ТЕКСТ ДЛЯ ЧТЕНИЯ:
◇ ◇ ◇ ◇

Книга На островах ГУЛАГа. Воспоминания заключенной, страница 59. Автор книги Евгения Федорова

Разделитель для чтения книг в онлайн библиотеке

Онлайн книга «На островах ГУЛАГа. Воспоминания заключенной»

Cтраница 59

Утром завтракали одной кашей — вернее, горячей водой, в которой плавали овсяные хлопья. Часам к одиннадцати начинало до того хотеться есть, что казалось: еще минута — и упадешь замертво, скатишься в черную бездну. Глаза заливало жаром, а если их закрыть, все ходит ходуном, как в сильную качку на море.

Только тогда мы завтракали… Доставали заветный, спрятанный на груди кусочек хлеба. Если поблизости бывала вода, ходили за ней под конвоем со своими кружками, потом начинали есть, откусывая крохотные кусочки, долго, тщательно и с наслаждением их разжевывая. Но что-то, чего нельзя было преодолеть, заставляло жевать и проглатывать все быстрее и быстрее — и уже буквально через мгновение тоненький ломтик хлеба исчезал в наших желудках.

◇ ◇ ◇ ◇

ДАННЫЕ:
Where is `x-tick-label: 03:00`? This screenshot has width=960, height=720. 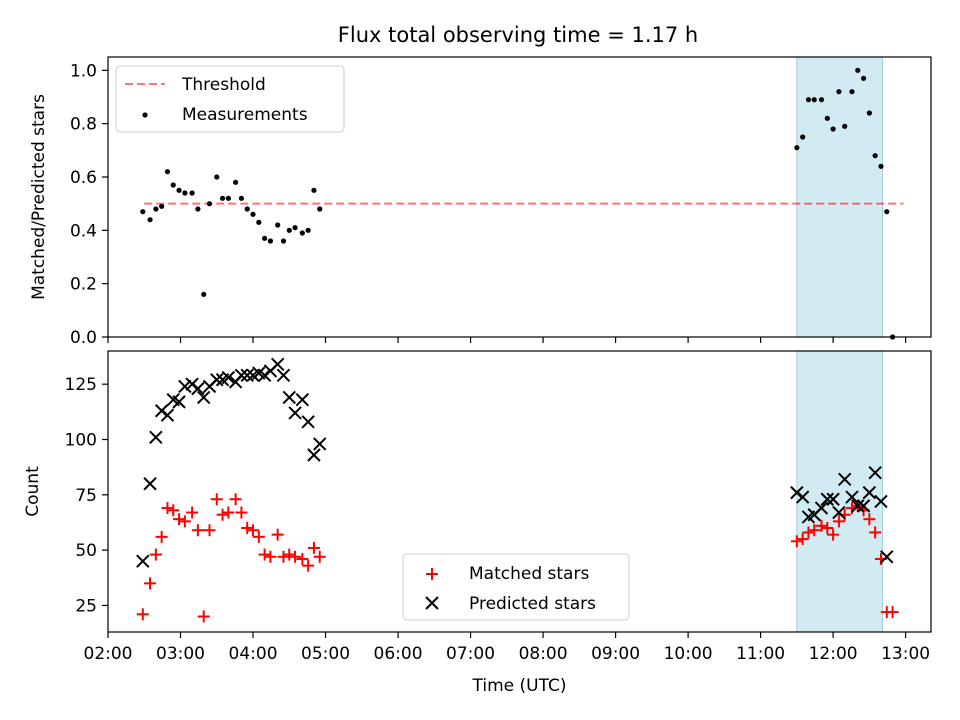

◇ ◇ ◇ ◇

Допишите следующий фрагмент воспоминаний о лагерном голоде, начав сразу после последнего приведенного предложения. Данные здесь не понадобятся.

И все же параксизм голода проходил, и желудки успокаивались часа на два, на три, потом все начиналось сначала. Но уже не было спасительного кусочка хлеба; оставалось разве что пососать янтарную слезинку застывшей смолы или пожевать какую-нибудь травку, горький, сводящий скулы мох и перетерпеть…

А когда мы уже брели по нашей бесконечной пыльной дороге «домой» и солнце светило нам в затылки, то кроме сосущей боли под ложечкой и слабой тошноты уже ничего не чувствовали. И даже «обед» в лагере, возле ямки с крысами вокруг, не вызывал такого бурного сокрушающего приступа голода… Вероятно, до того времени, когда мы превратимся в необратимых доходяг, ждать оставалось недолго. Ведь было понятно, что нас отправили сюда с одной целью — уничтожить, потому что, как мы узнали позже, всех, кого в 1937-м арестовывали по таким делам, как наши, поголовно расстреливали.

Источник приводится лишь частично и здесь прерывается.